Task prompt: Could you carry on the commentary on Butler's report and Blair's response to it, starting after its last sentence?

Butler puts it more delphically, recording his "surprise that policy makers and the intelligence community did not, as the generally negative results of Unmovic inspections became increasingly apparent, re-evaluate in early 2003 the quality of the intelligence". That is an astonishing and damning comment. When I asked Butler at his news conference to explain this, he suggested that maybe the JIC was concentrating on other threats at the time. The answer may be more simple. Blair, having committed himself to a war that was weeks away, did not want the intelligence revisited because he feared what he might be told.
The other area where more light remains to be shed is the legal advice presented by the Attorney General, Lord Goldsmith, days before the invasion began. On this, I am told, the Butler committee split. They heard evidence from Elizabeth Wilmshurst, who resigned as the number two in the Foreign Office legal team in protest at the judgment. They heard from Goldsmith himself, who has still to account for his apparent volte-face on the eve of war, to provide a legal justification that few in the legal world shared. Butler's report devotes considerable space to the issue, but then strangely withholds judgement, deciding, apparently at the last moment, that the merits or otherwise of Goldsmith's legal position (as distinct from the intelligence that might have informed it) fell outside the committee's remit.
Over the past few days, Blair and his entourage have not demonstrated the same swagger and blithe disdain they felt in January in the run-up to the Hutton report. They knew this one would not be a whitewash. They knew that Butler, for all the deliberate narrowness of his terms of reference, would look at some of the issues that went to the heart of the war. Early in the morning of 14 July, Blair's team - among them Jonathan Powell, Sally Morgan, David Hill and Tom Kelly - met in his flat in 11 Downing Street to prepare their response. One of those in that group was Scarlett.
In his statement to MPs, Blair resorted yet again to his "What's the problem? We've got rid of a bad man" refrain. But this time he had to temper it with an acknowledgement of "full personal responsibility". He said he had searched his conscience "not in a spirit of obstinacy but in genuine reconsideration in the light of what we now know". Then he resorted to his tried and trusted tactic of triangulation. Even though it was now clear "that the evidence of Saddam's WMD was indeed less certain", he could not go to the "opposite extreme" and conclude that he posed no danger. The logic of this is utterly flawed. This was Blair's opportunity to put his hands up and say simply that - as Butler suggests time and again - he had got the intelligence wrong, no ifs, no buts.

Recorded data:
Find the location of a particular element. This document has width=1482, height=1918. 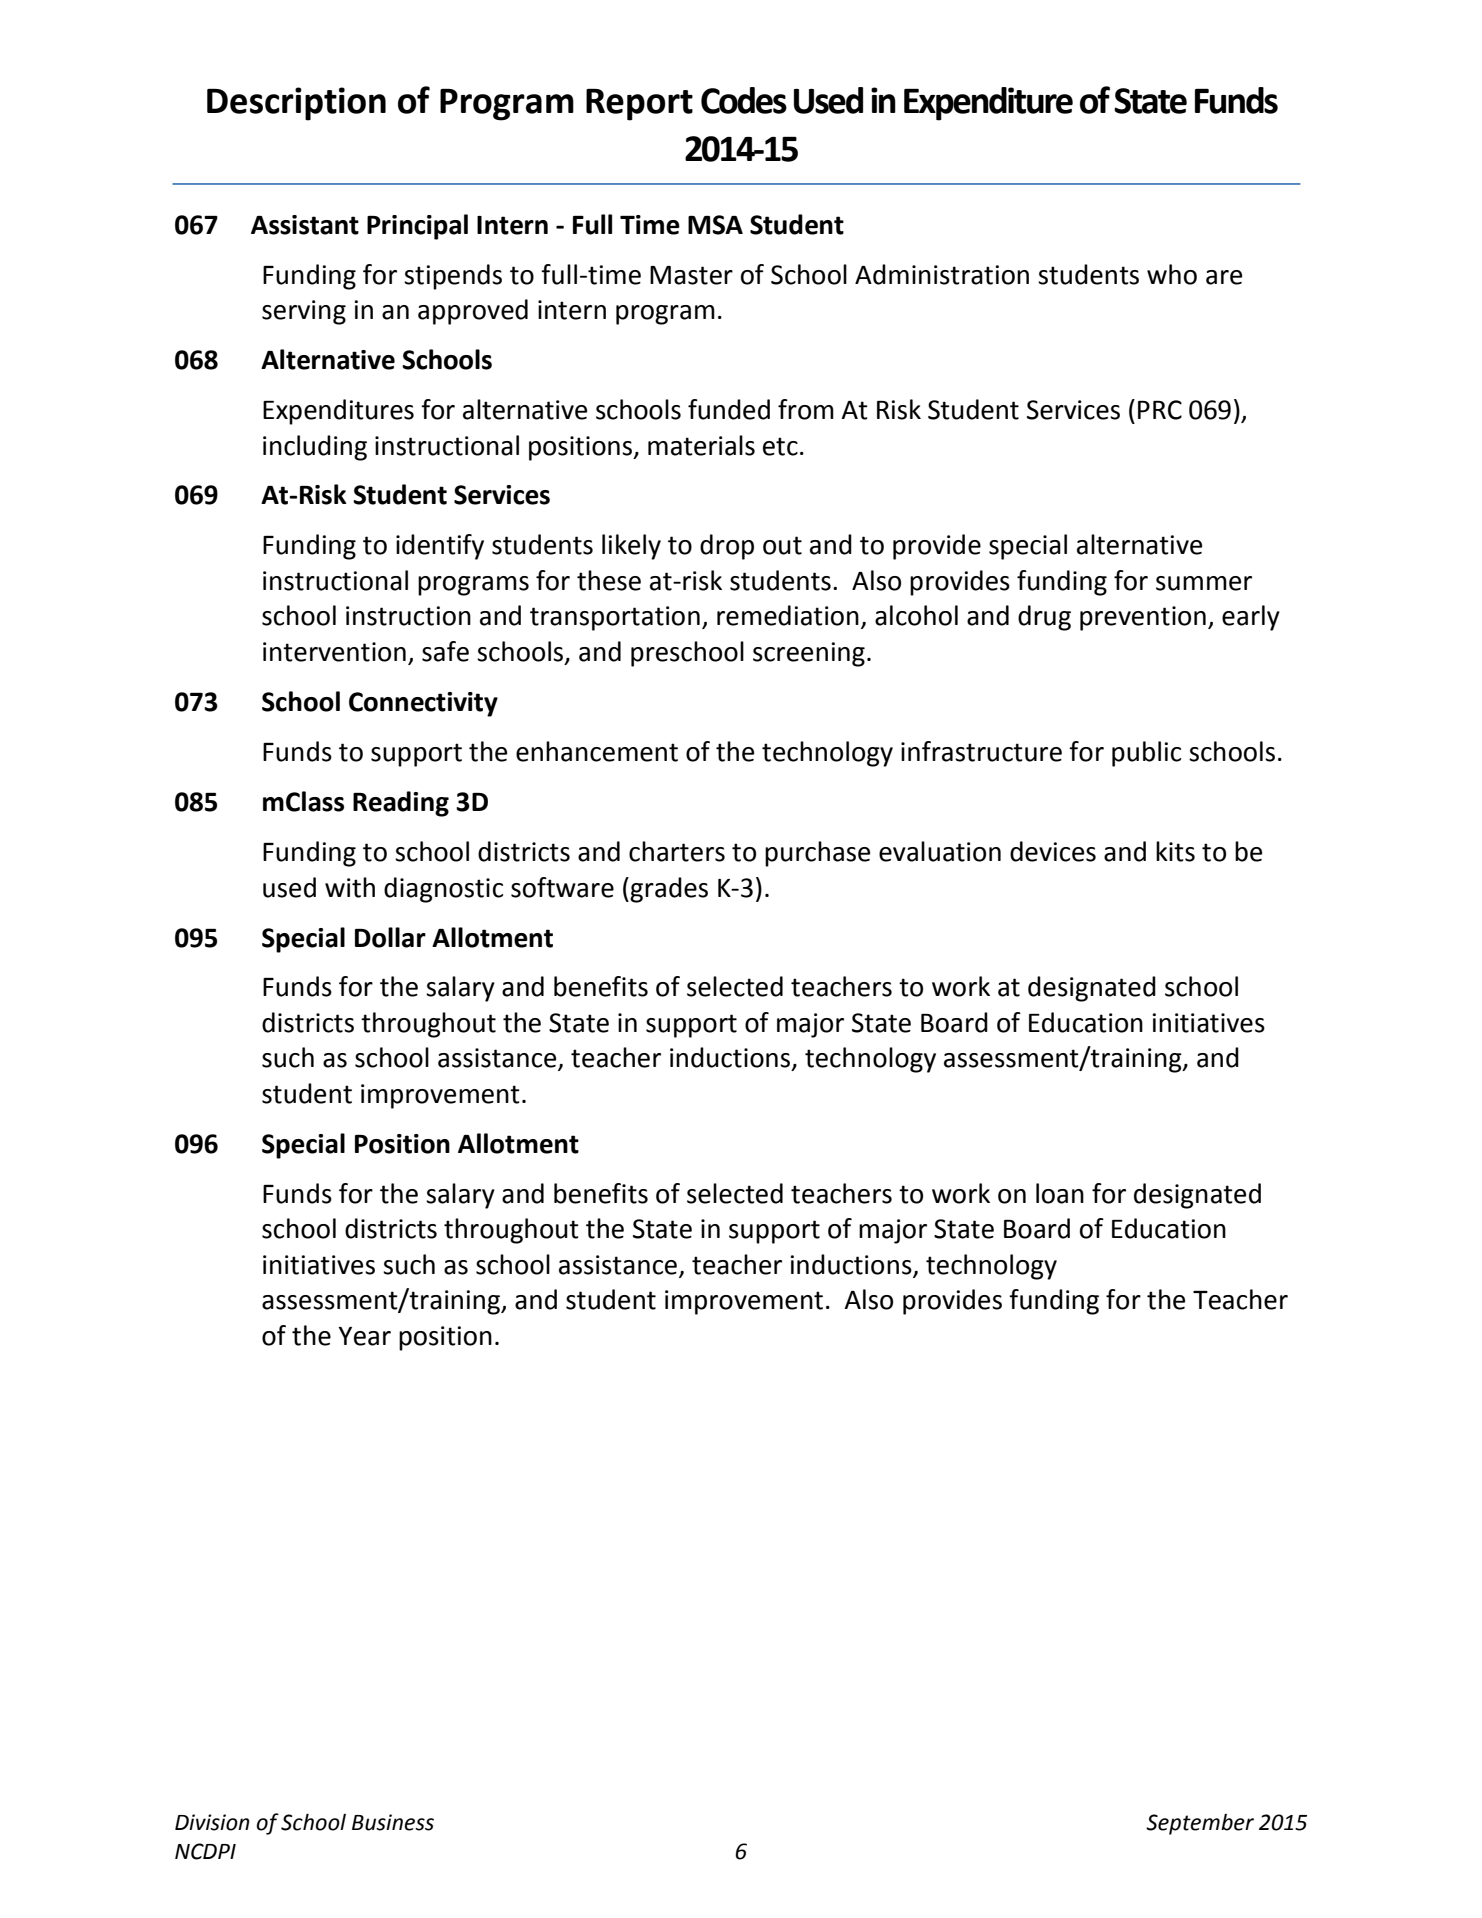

Response:
So far, four journalists and editors have lost their jobs but not a single politician or public official has been held to account for the botched road to war. Blair will escape not because of a lack of rigour on the part of Butler but because of a lack of political accountability. Butler highlighted that institutional failing when he criticised the "informality and circumscribed character of government procedures". He pointed out that Iraq had been discussed 24 times by the cabinet in the year before the war. However, detailed policy papers prepared by intelligence and other officials were not circulated in advance. Ministers had to rely on oral briefings from Blair, Jack Straw and Geoff Hoon. This, Butler said, "plainly reduced their ability to prepare properly for such discussions". Again we know why. Proper discussion would not, at that point, have been helpful to the Prime Minister.
Blair's lack of political accountability was also highlighted in the events immediately after publication of Butler's report. In the Commons, Michael Howard asked the right questions. Why were the caveats, the qualifications, the cautions left out of the dossier? How did qualified judgements become unqualified certainties? And the most important question for the future - if Blair had to commit British forces into action on the basis of another intelligence assessment, would anyone again believe him? Blair had no answer, but he did have the wounding riposte that Howard and the Conservatives were staunchly behind the war.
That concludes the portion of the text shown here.